It's funny to think how much photography has changed since I was a younger person walking around with a camera. Now we can display images on the web with a few deft clicks and thousands or millions of people will see them. We've made enormous transitions from film to digital and supposedly lenses have gotten better and better. But when I go back into a box of 11 x 14 inch, black and white prints and really look I am struck by how much the same the actual images look from then to now. As if we've changed all the external parameters and left only the core event untouched.
I took this with a Contax SLR and I used a Zeiss 135mm f2.8 lens. There was no image stabilization and the noise was what the noise would be using Tri-X or Agfa 400 speed black and white film. The printing was limited by my own skills at the time. The black edge is actual light from the gap between the "live" film and the edge of the negative carrier. The negative carrier was filed out one evening so it would always show the full frame.
But seeing the image when I was taking the image; the when of pressing the shutter button and the framing overall, those things haven't changed with the new technologies. Those things are innate to the artist, not the cameras.
Convection ovens are invented, juicers are modified, knives are re-invented but at the end of the day it is all about the flavor of the food served in a fine restaurant. Pretty much the same with photography. Images are to be eaten by the eyes and enjoyed. Doesn't matter which "oven" they were baked in.
recipe for model on runway at fashion show, old school: carefully meter white runway. Set exposure 1.5 stops slower than meter indication. Pray you nailed exposure for skin tone. Stay in the 2 by 2 foot box/boundary that you taped onto the floor of the shooting platform so you don't jostle the other 50 shooters who have also marked their territories on the crowded shooting platform. Remember that you only have 36 frames on the roll and you don't want to be re-loading during a fun imaging moment. Be sparing with your shutter finger. Pre-focus into the zone in which you think you'll be shooting and then make small corrections in real time (no AF on that camera...). Don't get too excited early on and use up all your film. Save a couple of rolls for the grand finalé.
6 comments:
Kirk,
Reading your event workflow, I have to ask: Film aesthetics aside, don't you just love digital and EVF's and "live view?"
Mike, Yes and no. I am a nostalgic photographer and my mastery of traditional photography felt good. Sometimes now I feel that it has become so easy that I must be cheating...
About once a year I shoot a roll of B&W film with my Nikon F3. Two habits have changed. After the shot I "chimp" at the back of the camera to see what I got and see the end tab off the little film box in the slot telling me I have 36 shots at a speed of 400. the other is I forget to advance the film......How soon we forget.

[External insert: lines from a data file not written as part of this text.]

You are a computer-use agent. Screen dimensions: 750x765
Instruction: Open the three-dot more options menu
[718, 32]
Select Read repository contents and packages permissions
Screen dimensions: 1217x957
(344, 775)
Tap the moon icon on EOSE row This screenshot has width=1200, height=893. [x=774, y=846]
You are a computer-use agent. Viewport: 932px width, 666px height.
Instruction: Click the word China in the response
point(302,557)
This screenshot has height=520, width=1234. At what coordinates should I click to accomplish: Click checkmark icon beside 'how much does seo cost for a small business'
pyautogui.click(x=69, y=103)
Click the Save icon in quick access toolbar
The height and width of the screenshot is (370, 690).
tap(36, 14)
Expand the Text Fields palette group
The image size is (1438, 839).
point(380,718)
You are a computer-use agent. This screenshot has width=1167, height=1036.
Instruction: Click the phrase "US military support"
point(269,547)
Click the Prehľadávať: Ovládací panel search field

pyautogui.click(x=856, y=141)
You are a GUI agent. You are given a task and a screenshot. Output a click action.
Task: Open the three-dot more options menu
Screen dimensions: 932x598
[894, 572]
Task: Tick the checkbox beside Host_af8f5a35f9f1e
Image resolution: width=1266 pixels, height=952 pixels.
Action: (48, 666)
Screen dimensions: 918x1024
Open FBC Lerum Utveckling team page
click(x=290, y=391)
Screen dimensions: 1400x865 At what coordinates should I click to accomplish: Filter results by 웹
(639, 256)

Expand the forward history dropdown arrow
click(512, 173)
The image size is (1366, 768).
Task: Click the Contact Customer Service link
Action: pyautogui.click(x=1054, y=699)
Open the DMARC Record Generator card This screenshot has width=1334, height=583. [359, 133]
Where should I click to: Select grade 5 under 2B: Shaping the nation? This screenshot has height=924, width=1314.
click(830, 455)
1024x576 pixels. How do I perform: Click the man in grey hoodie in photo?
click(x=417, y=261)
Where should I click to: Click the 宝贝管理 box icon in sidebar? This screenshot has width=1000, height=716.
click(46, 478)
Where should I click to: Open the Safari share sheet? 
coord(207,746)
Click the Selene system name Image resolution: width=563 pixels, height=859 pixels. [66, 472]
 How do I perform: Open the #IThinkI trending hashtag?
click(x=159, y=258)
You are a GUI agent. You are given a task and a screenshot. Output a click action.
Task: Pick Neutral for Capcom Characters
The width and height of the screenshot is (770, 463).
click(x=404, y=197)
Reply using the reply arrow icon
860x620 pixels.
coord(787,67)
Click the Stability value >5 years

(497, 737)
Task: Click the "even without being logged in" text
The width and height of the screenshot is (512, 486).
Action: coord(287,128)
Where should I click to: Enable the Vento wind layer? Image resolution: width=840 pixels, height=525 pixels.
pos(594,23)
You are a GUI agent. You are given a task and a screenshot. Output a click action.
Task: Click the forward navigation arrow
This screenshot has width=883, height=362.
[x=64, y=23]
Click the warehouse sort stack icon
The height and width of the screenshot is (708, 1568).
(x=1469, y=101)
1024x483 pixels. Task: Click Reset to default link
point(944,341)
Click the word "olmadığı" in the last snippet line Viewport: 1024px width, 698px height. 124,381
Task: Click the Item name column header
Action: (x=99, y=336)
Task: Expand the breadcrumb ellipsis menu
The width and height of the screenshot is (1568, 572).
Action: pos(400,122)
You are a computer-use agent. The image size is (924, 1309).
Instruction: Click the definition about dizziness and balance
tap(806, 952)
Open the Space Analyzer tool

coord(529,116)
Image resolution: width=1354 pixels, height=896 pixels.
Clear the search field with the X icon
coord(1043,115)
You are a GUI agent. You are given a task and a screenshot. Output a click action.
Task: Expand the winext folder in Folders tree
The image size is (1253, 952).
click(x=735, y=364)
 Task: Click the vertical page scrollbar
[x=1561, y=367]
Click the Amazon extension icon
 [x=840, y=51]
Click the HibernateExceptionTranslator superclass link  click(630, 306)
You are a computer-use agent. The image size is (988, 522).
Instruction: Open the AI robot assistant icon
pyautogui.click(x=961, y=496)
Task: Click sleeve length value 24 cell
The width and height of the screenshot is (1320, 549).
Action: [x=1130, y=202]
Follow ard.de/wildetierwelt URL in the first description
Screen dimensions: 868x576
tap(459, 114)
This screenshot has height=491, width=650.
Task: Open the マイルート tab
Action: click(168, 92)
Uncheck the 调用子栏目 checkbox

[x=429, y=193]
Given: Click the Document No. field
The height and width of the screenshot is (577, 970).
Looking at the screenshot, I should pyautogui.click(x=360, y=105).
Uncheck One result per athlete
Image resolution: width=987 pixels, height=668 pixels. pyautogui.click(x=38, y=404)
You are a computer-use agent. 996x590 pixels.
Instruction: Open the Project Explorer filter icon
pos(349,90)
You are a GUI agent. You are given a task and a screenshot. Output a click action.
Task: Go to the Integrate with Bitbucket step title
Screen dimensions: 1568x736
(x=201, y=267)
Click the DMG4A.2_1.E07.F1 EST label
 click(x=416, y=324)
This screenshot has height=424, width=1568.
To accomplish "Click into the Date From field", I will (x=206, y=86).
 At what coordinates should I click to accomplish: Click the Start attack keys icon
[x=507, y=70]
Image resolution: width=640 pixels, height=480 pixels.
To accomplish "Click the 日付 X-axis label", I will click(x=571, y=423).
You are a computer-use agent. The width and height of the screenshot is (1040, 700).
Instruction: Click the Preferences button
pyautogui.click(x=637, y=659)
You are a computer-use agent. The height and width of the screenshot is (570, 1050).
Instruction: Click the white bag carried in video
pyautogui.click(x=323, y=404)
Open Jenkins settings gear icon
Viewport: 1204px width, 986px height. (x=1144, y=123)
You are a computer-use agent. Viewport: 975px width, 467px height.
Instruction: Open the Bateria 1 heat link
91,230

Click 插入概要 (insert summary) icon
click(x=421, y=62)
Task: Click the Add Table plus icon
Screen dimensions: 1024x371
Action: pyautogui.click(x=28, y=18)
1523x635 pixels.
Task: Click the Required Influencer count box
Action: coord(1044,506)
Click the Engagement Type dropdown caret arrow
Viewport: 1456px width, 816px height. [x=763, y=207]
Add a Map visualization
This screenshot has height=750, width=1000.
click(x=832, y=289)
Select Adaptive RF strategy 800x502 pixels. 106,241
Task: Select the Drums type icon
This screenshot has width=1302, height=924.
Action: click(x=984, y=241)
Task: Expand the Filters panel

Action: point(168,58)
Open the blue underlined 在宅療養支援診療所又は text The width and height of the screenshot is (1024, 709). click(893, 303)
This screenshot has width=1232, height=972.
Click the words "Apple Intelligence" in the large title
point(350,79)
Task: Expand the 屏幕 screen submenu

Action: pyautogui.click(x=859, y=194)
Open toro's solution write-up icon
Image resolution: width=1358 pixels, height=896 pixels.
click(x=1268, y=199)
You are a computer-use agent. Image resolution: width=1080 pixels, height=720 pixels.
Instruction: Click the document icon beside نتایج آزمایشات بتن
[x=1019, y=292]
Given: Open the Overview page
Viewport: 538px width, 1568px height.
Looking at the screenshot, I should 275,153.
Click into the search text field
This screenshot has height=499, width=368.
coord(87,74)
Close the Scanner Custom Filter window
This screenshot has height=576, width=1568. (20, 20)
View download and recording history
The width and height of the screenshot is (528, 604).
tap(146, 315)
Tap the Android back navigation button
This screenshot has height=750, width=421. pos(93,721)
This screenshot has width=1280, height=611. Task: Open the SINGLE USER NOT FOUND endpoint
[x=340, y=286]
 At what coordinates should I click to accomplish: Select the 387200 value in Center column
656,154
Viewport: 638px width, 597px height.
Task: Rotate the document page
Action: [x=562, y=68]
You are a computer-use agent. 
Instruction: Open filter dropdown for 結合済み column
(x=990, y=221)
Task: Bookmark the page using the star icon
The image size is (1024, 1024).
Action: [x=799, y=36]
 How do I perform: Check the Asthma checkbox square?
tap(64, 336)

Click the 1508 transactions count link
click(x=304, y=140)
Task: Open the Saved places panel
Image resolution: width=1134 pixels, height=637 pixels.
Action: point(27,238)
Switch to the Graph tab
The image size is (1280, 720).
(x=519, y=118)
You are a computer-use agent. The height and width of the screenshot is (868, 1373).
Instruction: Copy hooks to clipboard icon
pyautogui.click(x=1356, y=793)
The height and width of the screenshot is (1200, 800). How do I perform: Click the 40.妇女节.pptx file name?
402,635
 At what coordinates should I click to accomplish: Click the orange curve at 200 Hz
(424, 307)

36 frames per roll! that was a hard limit and we just lived with it. Now people complain if batteries last less than forever
Kirk
those who mastered the technique with traditional photography (film) have an edge over those who learned with the fully automated cameras.
If it feels easy, its due to your traditional film mastery and your experience possibly more so than the tech
In reference to Michael Reeds comments about 36 frames.....I especially miss the cavalier attitude of frames...say 1 through 3. Then the moments of sheer terror when a rapidly changing subject enters your sphere and you are at frame # 34 or 35.....or better yet 36. One shot left and the "defining moment" is unfolding right there in your viewfinder.